Jadi, menurut beliau seorang yang zuhud adalah orang yang mampu mengendalikan harta
kekayaannya untuk menjadi pelayannya, sedangkan ia sendiri dapat berkhidmat kepada Allah
swt semata. Atau seperti dikatakan Syekh Abdul Qadir Jailani,
“Dudukkanlah dirimu bersama kehidupan duniawi, sedangkan kalbumu bersama kehidupan
akhirat, dan rasamu bersama Rabbmu.”
Inabah
Mengentaskan manusia dari limbah kenistaan bukanlah perkara mudah. Abah Anom memiliki
landasan teoritis yang kuat untuk merumuskan metode penyembuhan ruhani, semuanya ada
dalam nama pesantren itu sendiri yaitu, Inabah.

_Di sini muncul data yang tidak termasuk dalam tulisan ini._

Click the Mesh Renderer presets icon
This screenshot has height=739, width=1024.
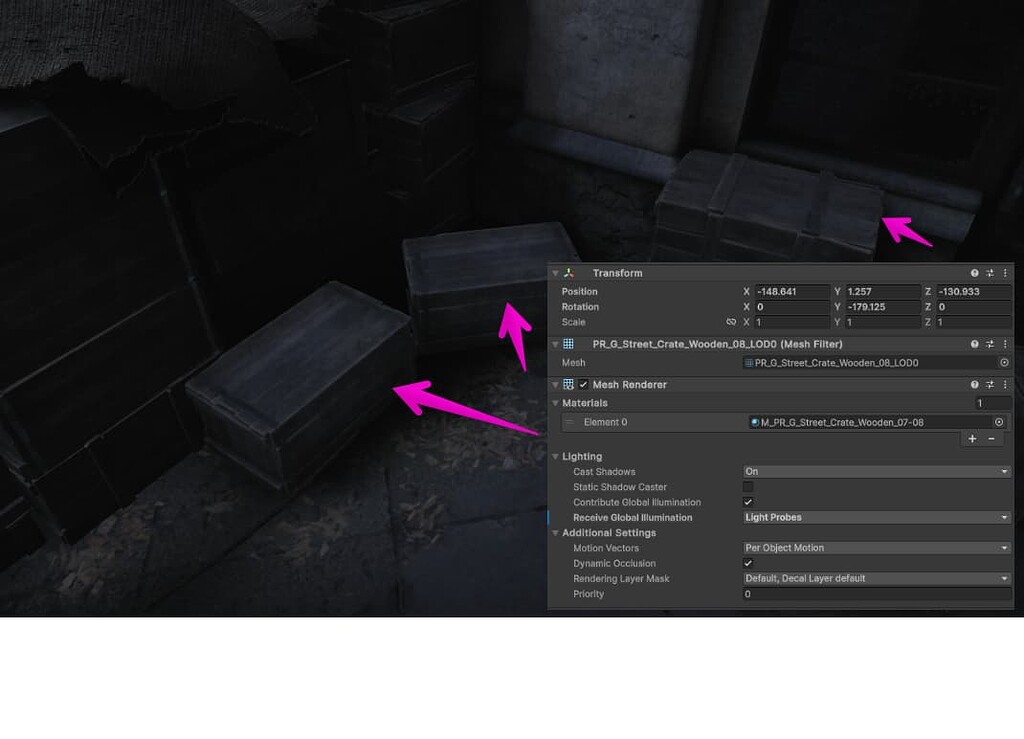(989, 384)
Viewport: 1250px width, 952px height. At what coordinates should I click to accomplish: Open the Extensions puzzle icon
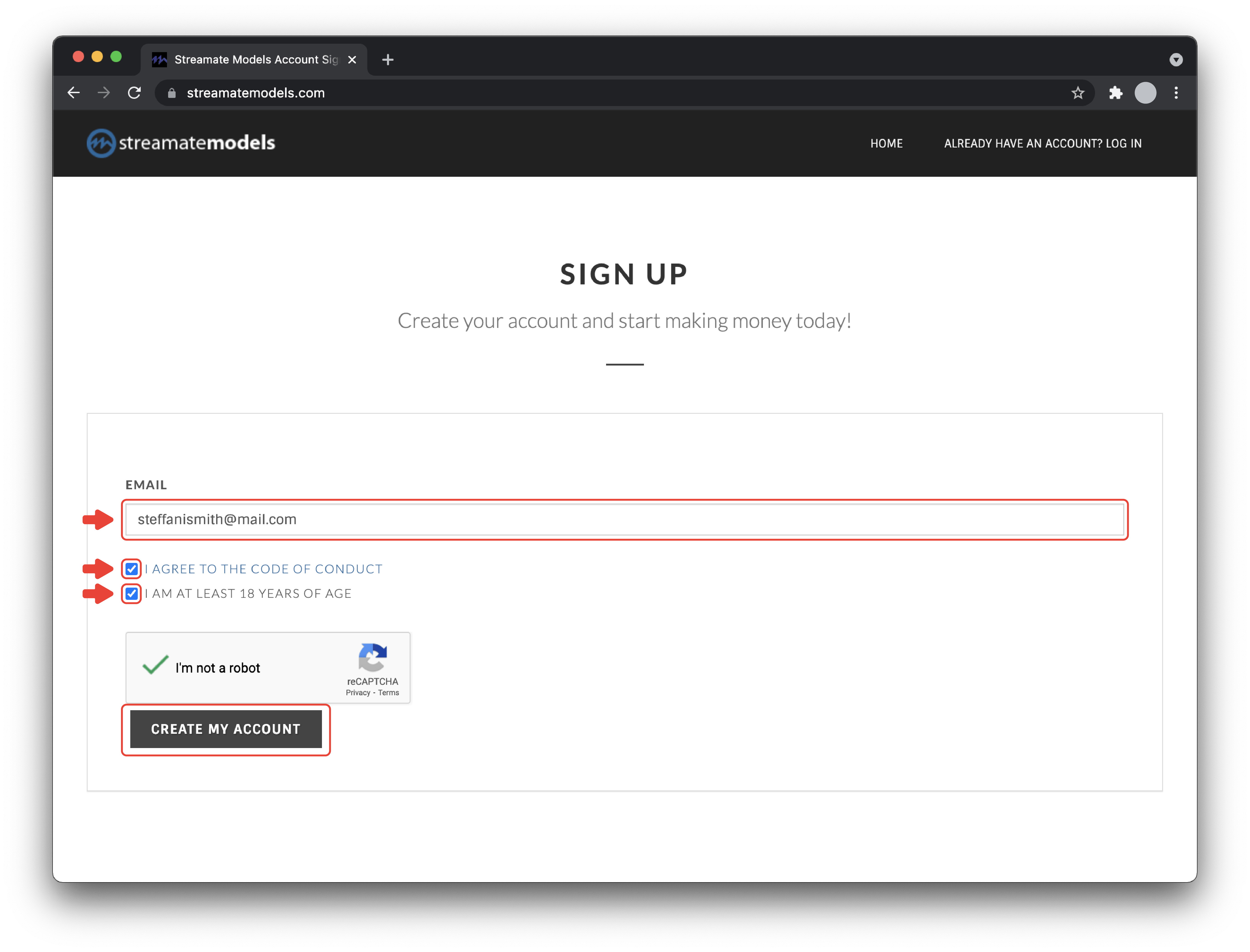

Abah Anom menjadikan Inabah tidak hanya sekedar nama bagi pesantrennya, tapi lebih dari
itu, ia adalah landasan teoritis untuk membebaskan pasien dari gangguan kejiwaan karena
ketergantungan terhadap obat-obat terlarang. Dalam kacamata tasawuf, ia adalah nama sebuah
peringkat ruhani (maqam), yang harus dilalui seorang sufi dalam perjalanan ruhani menuju
Allah swt.
“..Salah satu hasil dari muraqabatullah adalah al-inabah yang maknanya kembali dari maksiat
menuju kepada ketaatan kepada Allah swt karena merasa malu ‘melihat’ Allah,” jelas Abah yang
merujuk pada kitab Taharat Al-Qulub.
Dalam teori inabah, untuk menancapkan iman dalam qalbu, tak ada cara lain kecuali dengan
dzikir laa ilaha ilallah, cara ini di kalangan TQN disebut talqin. Demikian juga dalam mesikapi
mereka yang dirawat di pesantren Inabah. Mereka harus diberikan ‘pedang’ untuk menghalau
musuh-musuh di dalam hati mereka, pedang itu adalah dzikrullah.

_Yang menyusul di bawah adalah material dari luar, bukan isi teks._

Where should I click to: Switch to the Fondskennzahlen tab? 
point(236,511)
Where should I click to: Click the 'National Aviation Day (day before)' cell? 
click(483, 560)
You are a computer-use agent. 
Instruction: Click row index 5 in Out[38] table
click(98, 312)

Orang-orang yang dirawat di Inabah diperlakukan seperti orang yang terkena penyakit hati, yang
terjebak dalam kesulitan, kebingungan dan kesedihan. Mereka telah dilalaikan dan disesatkan
setan sehingga tak mampu lagi berdzikir pada-Nya. Ibarat orang yang tak memiliki senjata lagi
menghadapi musuh-musuhnya. Walhasil, obat untuk mereka adalah dzikir.

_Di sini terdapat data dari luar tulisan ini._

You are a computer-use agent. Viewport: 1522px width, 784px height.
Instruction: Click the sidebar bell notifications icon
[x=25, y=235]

Shalat adalah salah satu bentuk dzikir. Menurut pandangan Abah Anom, para pasien itu belum
dapat shalat karena masih dalam keadaan mabuk (sukara), karena itu langkah awalnya adalah
menyadarkan mereka dari keadaan mabuk dengan mandi junub. Apalagi sifat pemabuk adalah
ghadab (pemarah), yang merupakan perbuatan syaithan yang terbuat dari api. Obatnya tiada
lain kecuali air.
Jadi, selain dzikir dan shalat, untuk menyembuhkan para pasien itu digunakan metode wudlu
dan mandi junub. Perpaduan kedua metode itu sampai kini tetap digunakan Abah Anom untuk
mengobati para pasiennya dari yang paling ringan sampai yang paling berat, dan cukup
berhasil. Buktinya, cabang Inabah tak hanya di Indonesia, di Singapura langsung berdiri sebuah
cabang serta Malaysia dua buah cabang. Belum lagi tamu-tamu yang mengalir dari berbagai
benua seperti Afrika, Eropa dan Amerika.